За окнами была тьма. И холод, обещанный мне сто тысяч и ещё двадцать зим тому, подступил до невозможного близко.

— Алло, Саша? — проговорил Додик значительно тише. — Ты там?

— Здесь, — отозвался я. Воцарилась тишина, перемежаемая трансатлантическими помехами.

— Мне позвонила мама, — сказал Илья, и голос его сделался гулким. — Она сказала, — он замолчал, — сказала… тётя Лика, что она… Саша?

— Да, — тускло сказал я в ответ. И печаль моя поспешила через океаны и горы, вместе со всеми четырьмя ветрами и подводными течениями. Додик в Америке. Тётя Алиса в Берлине. Дядя Жеша там же — похоронен неподалёку от Шпрее. На небольшом белом камне надпись, словно росчерк углём: „Геннадий Голод“. Я видел фото надгробия. Я помню дядюЖешу. „Геннадий Голод, — говорил он когда-то. — Это имя знают“.

— Может быть, я буду в субботу? Если выберусь, — предположил Додик с той стороны Атлантики. — Мама не сможет, ей только что разломали челюсть — будут импланты ставить, она ослабела, но рвётся…

— Не нужно этих трат, — скатал я. — Просто помяните. Ты ведь знаешь как…


…Дверь в тёти-Алисину квартиру была полуприкрыта. Как обычно.

— Вдруг мне придётся выйти? — спрашивала тетя Алиса, как всегда, сразу у всех. — И я не сразу вспомню, где ключ? Или кто-то придет. А я не услышу? Вы же знаете наш звонок. Так пусть заходит…

Я зашёл. Тётя Алиса была в дальней от входа — двусветной угловой комнате.

Теперь мне кажется, что вся их квартира состояла из той самой двусветной комнаты и вращалась с некоторым скрипом вокруг неподвижной тёти Алисы, с её досками и подрамниками.

— Очень хорошо, что ты зашёл, — сказала мне тётя Алиса сверху. Она стояла на трёх томах медицинской энциклопедии, тома лежали на толстенном справочнике „TEMPERA“, справочник лежал на стремянке, стремянка возвышалась на столе.

— Мучаюсь с освещением, — преспокойно заявила тётушка, размахивая марлей на своей верхотуре. — Не могу работать во второй половине дня, сейчас. Свет какой-то жидкий, ты обратил внимание? Будешь говорить мне — есть тень от ангела на печке или нет.
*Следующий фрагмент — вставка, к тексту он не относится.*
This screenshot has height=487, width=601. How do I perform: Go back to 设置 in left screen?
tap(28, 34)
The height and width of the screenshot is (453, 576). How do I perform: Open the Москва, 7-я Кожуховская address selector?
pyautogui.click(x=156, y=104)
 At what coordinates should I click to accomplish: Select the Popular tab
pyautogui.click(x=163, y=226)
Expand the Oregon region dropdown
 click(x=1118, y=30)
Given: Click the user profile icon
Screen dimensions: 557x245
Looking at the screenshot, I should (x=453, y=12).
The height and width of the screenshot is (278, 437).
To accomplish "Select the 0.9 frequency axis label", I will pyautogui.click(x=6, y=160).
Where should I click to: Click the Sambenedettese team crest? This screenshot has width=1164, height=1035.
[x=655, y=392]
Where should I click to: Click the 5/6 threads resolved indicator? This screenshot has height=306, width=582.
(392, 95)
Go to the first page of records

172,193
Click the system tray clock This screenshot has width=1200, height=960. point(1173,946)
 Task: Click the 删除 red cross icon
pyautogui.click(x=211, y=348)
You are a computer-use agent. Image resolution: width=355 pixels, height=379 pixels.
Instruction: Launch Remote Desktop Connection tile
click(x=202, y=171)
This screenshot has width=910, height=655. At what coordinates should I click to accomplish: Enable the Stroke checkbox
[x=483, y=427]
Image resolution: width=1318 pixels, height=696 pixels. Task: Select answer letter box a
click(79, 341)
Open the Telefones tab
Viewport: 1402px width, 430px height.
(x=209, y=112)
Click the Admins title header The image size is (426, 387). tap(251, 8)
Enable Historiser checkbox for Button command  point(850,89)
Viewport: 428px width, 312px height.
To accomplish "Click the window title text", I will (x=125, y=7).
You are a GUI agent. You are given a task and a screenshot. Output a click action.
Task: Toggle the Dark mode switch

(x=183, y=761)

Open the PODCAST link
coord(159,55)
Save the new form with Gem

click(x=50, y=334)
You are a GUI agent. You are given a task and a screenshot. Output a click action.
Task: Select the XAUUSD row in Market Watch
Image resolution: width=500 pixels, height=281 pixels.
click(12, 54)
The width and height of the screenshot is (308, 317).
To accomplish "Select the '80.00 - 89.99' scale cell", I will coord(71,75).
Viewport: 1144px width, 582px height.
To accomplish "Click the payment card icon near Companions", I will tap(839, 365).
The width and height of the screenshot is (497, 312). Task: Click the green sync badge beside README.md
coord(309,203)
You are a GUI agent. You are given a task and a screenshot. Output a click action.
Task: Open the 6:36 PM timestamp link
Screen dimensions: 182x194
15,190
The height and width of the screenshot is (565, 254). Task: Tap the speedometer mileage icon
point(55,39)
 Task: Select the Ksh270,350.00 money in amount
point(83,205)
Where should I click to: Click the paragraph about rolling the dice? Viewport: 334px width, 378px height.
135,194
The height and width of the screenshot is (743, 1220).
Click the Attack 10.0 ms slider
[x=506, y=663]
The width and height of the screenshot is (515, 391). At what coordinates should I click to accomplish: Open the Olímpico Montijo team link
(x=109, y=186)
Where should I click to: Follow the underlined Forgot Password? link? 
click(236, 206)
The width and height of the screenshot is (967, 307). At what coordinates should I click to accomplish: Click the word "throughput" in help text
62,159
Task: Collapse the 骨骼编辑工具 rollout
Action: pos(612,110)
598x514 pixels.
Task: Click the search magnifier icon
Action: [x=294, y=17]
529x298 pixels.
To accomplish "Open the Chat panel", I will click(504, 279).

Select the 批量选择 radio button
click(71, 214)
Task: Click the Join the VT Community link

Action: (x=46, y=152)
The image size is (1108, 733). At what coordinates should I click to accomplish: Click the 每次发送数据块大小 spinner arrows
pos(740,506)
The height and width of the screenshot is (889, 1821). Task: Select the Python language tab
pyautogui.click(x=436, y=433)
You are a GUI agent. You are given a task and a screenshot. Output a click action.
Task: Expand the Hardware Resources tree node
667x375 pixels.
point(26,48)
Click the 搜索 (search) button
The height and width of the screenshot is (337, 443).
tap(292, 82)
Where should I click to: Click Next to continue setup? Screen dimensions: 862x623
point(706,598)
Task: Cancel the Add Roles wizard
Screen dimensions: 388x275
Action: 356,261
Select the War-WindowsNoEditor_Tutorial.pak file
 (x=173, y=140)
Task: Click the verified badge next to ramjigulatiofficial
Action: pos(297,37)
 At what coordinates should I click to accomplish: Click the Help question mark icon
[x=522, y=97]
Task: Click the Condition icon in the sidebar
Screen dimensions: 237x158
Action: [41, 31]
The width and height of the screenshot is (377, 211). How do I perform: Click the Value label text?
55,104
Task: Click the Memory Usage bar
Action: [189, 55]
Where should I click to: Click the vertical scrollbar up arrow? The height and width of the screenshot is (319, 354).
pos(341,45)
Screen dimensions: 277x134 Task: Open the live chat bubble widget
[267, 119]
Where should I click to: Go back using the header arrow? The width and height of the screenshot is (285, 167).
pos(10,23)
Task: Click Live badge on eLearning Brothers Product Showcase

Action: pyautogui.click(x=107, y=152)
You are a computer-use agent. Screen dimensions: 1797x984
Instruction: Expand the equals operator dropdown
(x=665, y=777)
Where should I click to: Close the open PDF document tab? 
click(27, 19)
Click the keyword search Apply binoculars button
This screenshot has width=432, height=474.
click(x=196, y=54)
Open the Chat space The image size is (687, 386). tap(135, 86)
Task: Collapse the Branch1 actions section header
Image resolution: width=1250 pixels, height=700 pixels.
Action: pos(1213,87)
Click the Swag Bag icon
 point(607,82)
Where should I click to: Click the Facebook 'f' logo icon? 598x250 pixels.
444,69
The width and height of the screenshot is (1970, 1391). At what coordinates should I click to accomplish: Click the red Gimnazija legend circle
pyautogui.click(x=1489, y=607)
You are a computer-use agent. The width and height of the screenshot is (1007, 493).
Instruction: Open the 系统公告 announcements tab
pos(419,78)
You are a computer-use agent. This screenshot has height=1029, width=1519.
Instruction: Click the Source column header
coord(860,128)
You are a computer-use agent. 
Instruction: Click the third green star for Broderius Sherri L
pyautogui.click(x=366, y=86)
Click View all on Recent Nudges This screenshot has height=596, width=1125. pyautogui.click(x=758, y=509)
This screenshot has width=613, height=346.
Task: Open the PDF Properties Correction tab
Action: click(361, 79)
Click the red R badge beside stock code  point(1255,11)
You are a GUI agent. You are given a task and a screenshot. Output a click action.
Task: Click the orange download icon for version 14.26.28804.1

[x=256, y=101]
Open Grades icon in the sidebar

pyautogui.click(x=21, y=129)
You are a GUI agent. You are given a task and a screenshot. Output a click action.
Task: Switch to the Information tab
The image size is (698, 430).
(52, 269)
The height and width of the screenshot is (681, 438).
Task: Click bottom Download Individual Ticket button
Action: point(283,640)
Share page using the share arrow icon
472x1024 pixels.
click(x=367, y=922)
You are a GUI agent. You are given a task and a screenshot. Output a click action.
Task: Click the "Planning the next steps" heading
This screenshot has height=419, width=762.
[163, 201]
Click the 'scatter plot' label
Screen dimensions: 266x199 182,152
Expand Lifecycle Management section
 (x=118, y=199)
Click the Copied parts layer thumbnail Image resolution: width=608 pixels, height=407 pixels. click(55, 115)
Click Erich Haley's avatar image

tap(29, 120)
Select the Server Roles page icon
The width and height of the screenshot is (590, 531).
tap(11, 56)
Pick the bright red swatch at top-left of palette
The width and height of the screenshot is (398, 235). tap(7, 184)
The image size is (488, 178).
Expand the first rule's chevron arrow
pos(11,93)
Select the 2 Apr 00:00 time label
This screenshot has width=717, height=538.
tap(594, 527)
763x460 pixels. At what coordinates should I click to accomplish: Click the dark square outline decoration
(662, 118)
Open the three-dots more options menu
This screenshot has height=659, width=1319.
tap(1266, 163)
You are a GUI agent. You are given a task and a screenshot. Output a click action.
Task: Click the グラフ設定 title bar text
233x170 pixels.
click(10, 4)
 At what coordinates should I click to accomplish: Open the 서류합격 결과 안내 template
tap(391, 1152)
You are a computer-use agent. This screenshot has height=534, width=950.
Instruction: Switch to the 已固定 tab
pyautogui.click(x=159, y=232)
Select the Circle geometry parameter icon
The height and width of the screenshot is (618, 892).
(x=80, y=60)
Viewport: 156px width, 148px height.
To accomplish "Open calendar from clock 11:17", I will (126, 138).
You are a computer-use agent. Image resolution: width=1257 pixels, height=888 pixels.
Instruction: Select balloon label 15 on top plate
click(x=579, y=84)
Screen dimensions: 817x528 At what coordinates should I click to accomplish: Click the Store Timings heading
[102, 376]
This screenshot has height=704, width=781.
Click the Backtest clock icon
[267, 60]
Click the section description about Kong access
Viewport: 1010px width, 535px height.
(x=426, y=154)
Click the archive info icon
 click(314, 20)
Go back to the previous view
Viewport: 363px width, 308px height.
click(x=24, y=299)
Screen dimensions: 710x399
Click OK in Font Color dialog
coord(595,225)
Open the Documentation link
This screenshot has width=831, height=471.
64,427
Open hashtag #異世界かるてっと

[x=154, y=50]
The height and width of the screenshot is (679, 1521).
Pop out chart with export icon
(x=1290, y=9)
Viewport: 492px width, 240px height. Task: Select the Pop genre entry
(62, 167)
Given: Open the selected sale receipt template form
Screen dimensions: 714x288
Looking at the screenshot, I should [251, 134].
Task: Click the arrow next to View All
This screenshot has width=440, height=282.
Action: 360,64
— Осень, — отделался кратким замечанием я, — спускается.

Верх высоченных „английских“ окон в квартире тёти и дяди был забран филёнками. Поскольку светопоклонники Голоды штор не признавали, решётчатая тень целый день перемещалась с пола на стены, дальше на потолок, где и застывала, словно невод, вечно не дотягиваясь до уютных лепных кувшинок по углам комнаты.

Я сел на жёсткую тахту и принялся рассматривать потолок. Клеточки теней от окна на нём мне некогда удалось обвести углём. И не спрашивайте как. Шестнадцать клеточек, шестнадцать цифр в них, лёгкий, почти осыпавшийся от времени штрих.


• • •

— Я нашёл твою абракадабру с потолка, — проорал мне недавно Додик из мобильного. С возрастом тётя Алиса стала хуже слышать, и, общаясь с родственниками, Илья орёт по привычке.

— Вверх посмотрел? — спросил я его.

— Вообще-то да! — крикнул Илья. — Я в Барселоне сейчас.

— А я в Крумлове. — прокричал в ответ ему я. В замковом рву, далеко внизу, отозвался местный одомашненный медведь.

— Разве есть такое место? — недоверчиво спросил Илья, прослушав медвежий вокализ.

— Если я в нём нахожусь, то оно есть, кроме того, ты именно сюда в звонишь, — льстиво заметил я.

— А, ну да, — отметил непреложность сотовой связи Додик. — Я чего звоню! Ты же ничего не знаешь!!! Твоя абракадабра — это, оказывается, Гауди, волшебный квадрат!

— Всегда знал, — сказал я.

— Я просто в шоке, — проорал Илья. — И мне никто не верит, что я это всё детство видел!

— Вот мне в детстве тоже никто не верил, — заметил я ворчливо. — Ладно, пока. Маму целуй.

— Восстанавливает Берлин, — горделиво заметил Додик. — Панно для больницы закончила. Ну, пока…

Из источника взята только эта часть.